Detroit is a football town

Even after the dismal 0-16 season and other failures of the recent past, Detroit fans are still crazy about their football team.

This subject may not make me the most popular, but it needs to be addressed. Detroit has had a professional baseball team since at least 1901 and a professional hockey team since 1926, the Detroit Lions weren’t founded until 1929 and yet they are arguably the most popular team in the city.

Detroit has branded itself as “Hockeytown” since the mid-nineties and has long considered itself a baseball town, sadly, neither is true. Like the rest of the country, Detroit is a football town plain and simple.

Many of the thousands of Tigers fans that fill Comerica Park each year believe that they are quite knowledgeable about the sport, some are, but most simply repeat the drivel that comes across their radio on their drive to and from work. When the Tigers struggle these people look for a player to blame everything on (see Brandon Inge, Ryan Raburn) instead of seeing what is actually wrong with the team.

Callers on sports radio and blog commenter’s will ramble for paragraphs about how (insert player name here) is the worst to ever play the position and how they are the sole problem with the team. If these people could watch a game and identify what pitch the pitcher threw and why it was hit then they can call themselves true baseball fans.
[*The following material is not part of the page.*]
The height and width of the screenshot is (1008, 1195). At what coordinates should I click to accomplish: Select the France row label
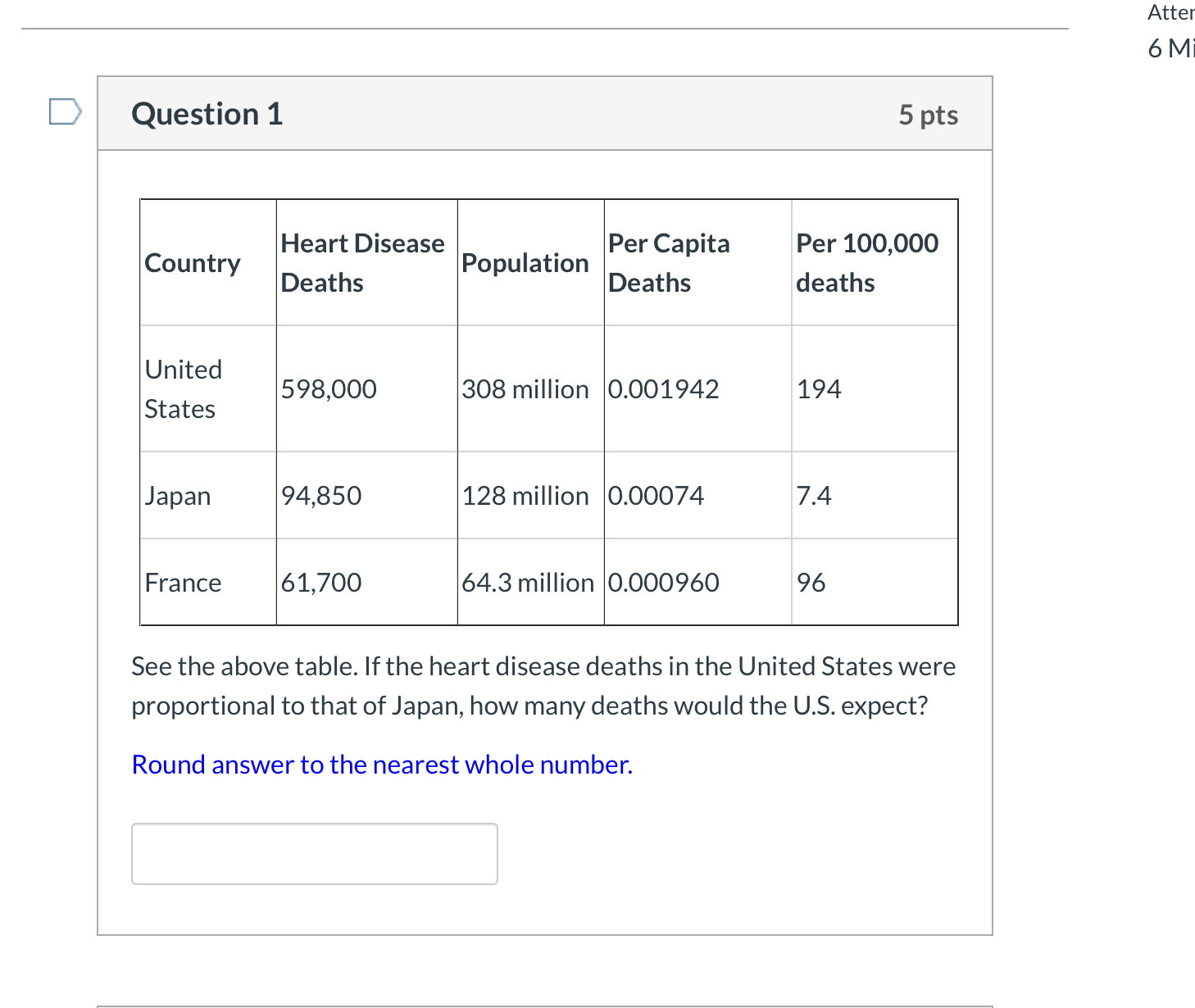[183, 583]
The game isn’t about individual players, it is about much more than that; pitch selection and location, defensive alignments and late-inning substitutions.

There is no disputing that the people of Detroit love their baseball and more importantly their Tigers, but the city is not a baseball town. It is a city of loyal fans sprinkled over a vast majority of poorly informed band-wagon fans.

Just as Detroit is not a baseball town it is not a “Hockeytown,” as it has been billed. Until the Red Wings rose to relevance in the 90’s you would have been hard pressed to find anyone who could tell you the first thing about hockey. Sure the occasional hockey family or

Canadian over from Windsor could talk your ear off, but nine times out of ten if there was to be a debate about the benefits of the trap defense or the prevalence of the butterfly goalie it was being had in Montreal or Toronto, not Detroit.

Nothing has changed. There are a lot more people who wear Red Wings gear, but ever notice that no one talks about the team until the playoffs? Or how it’s not until just before free agency when everyone seems to know exactly what the Red Wings need?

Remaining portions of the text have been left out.